Suwardi, S.E.Sy. |
(Paradigma Baru Pembangunan Ekonomi Daerah Perspektif Syariah)
Oleh: Suwardi, S.E.Sy.*
Permasalahan pembangunan ekonomi di daerah sejatinya adalah permasalahan implementasi jaminan sosial ekonomi (social economic security), kesejahteraan (welfare state), dan pemerataan pembangunan ekonomi masyarakat di satu daerah. Atas dasar itulah, maka dirasakan perlu dilakukannya kebijakan sosial (social policy) untuk terwujudnya cita-cita masyarakat yang sejahtera lepas dari problem ekonomi dan meratanya pembangunan yang dapat dinikmati oleh semua lapisan masyarakat.
Ide-ide tentang hak ekonomi rakyat dan kesejahteraan rakyat secara menyeluruh tumbuh dan berkembang seiring sejalan dengan tumbuh dan berkembangnya hak asasi manusia yang diperjuangkan di berbagai belahan dunia (Barat – Timur), yang kemudian melahirkan The Bill of Right di Inggris, yang didukung oleh Revolusi Perancis pada tahun 1789, yang dikenal dengan semboyan egalitee, freternity dan libertie. Serta klimaksnya adalah lahirnya The Universal Declaration of Human (1949).Oleh: Suwardi, S.E.Sy.*
Permasalahan pembangunan ekonomi di daerah sejatinya adalah permasalahan implementasi jaminan sosial ekonomi (social economic security), kesejahteraan (welfare state), dan pemerataan pembangunan ekonomi masyarakat di satu daerah. Atas dasar itulah, maka dirasakan perlu dilakukannya kebijakan sosial (social policy) untuk terwujudnya cita-cita masyarakat yang sejahtera lepas dari problem ekonomi dan meratanya pembangunan yang dapat dinikmati oleh semua lapisan masyarakat.
Dari kontekstualitas diskusi dan isu atas hak dan kesejahteraan ekonomi rakyat tersebut di atas dapat di-mafhumi jika keduanya tidak bisa saling dipisahkan antara satu dengan lainnya dan merupakan wujud dari satu kesatuan etika pembangunan dan kebijakan politik yang pro rakyat.
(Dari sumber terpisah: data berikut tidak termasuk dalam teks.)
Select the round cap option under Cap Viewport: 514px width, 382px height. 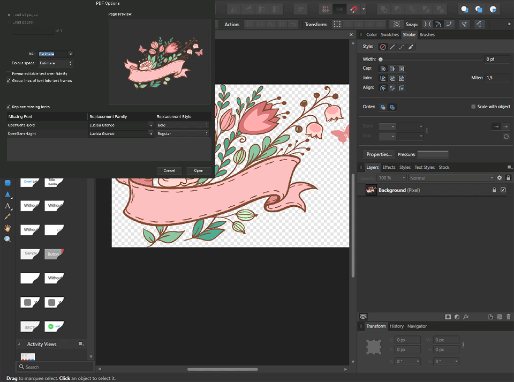pos(382,68)
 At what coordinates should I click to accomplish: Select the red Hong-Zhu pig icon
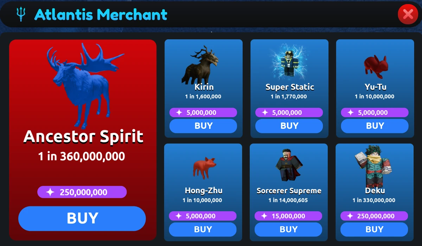coord(204,167)
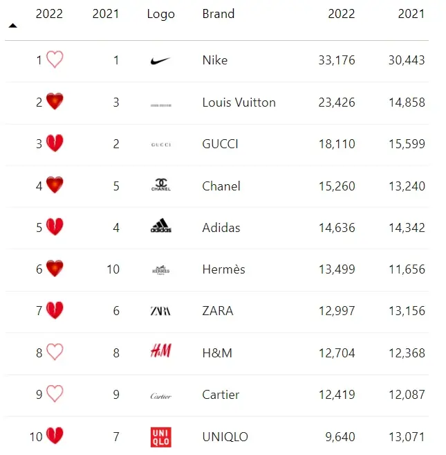Open the GUCCI brand name
446x455 pixels.
point(221,144)
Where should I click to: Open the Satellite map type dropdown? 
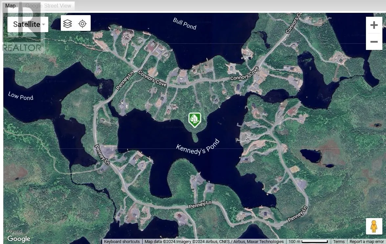[28, 24]
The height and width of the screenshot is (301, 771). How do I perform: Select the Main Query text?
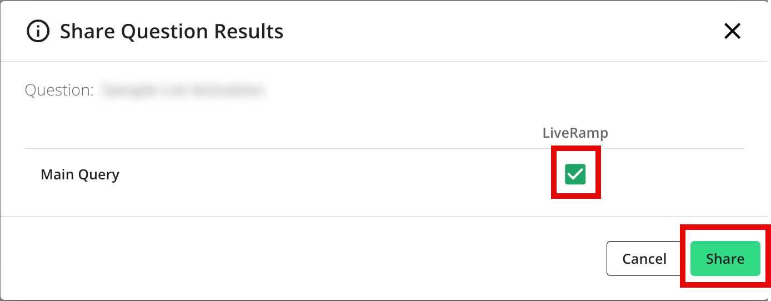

Negara Sejahtera, antara Konsep dan Kritik
Ide dasar Negara Kesejahteraan muncul dari abad ke – 18 ketika Jeremy Bentham (father of welfare states, 1748 – 1832) mempromosikan ide bahwa pemerintah memiliki tanggung jawab untuk menjamin the greatest happiness (baca : welfare) of the greatest number of their citizens. Pada saat itu, Bentham menggunakan istilah utility untuk menjelaskan konsep kebahagiaan atau kesejahteraan. Menurutnya aksi pemerintah harus selalu diarahkan untuk meningkatkan kebahagiaan bagi sebanyak mungkin orang.
Akan tetapi dalam praktik dan perjalanannya kemudian hari kritik atas kebijakan welfare state. Yakni, diberlakukannya pajak tinggi untuk dapat menanggung beban terhadap pelaksanaan jaminan sosial ekonomi (social economic security), selain itu akibat dari sistem yang demikian inilah timbul problem financial negara berupa krisis finansial, yang diindikasikan dengan pertumbuhan ekonomi yang bergerak lamban, laju inflasi yang membumbung tinggi, biaya produksi yang meningkat tidak terkendali yang kesemua itu sudah pasti menimbulkan kaselerasi ekonomi biaya tinggi. Kondisi peta ekonomi yang demikian berimbas kepada kondisi ekonomi yang tidak stabil, pengeluaran negara untuk menjamin kesejahteraan rakyat tinggi yang ending nya adalah mengancam terjadinya defisit anggaran. Problem ekonomi yang ditimbulkan demikian inilah yang mengaibatkan pesona welfare state menjadi pudar hilang tanpa pesona.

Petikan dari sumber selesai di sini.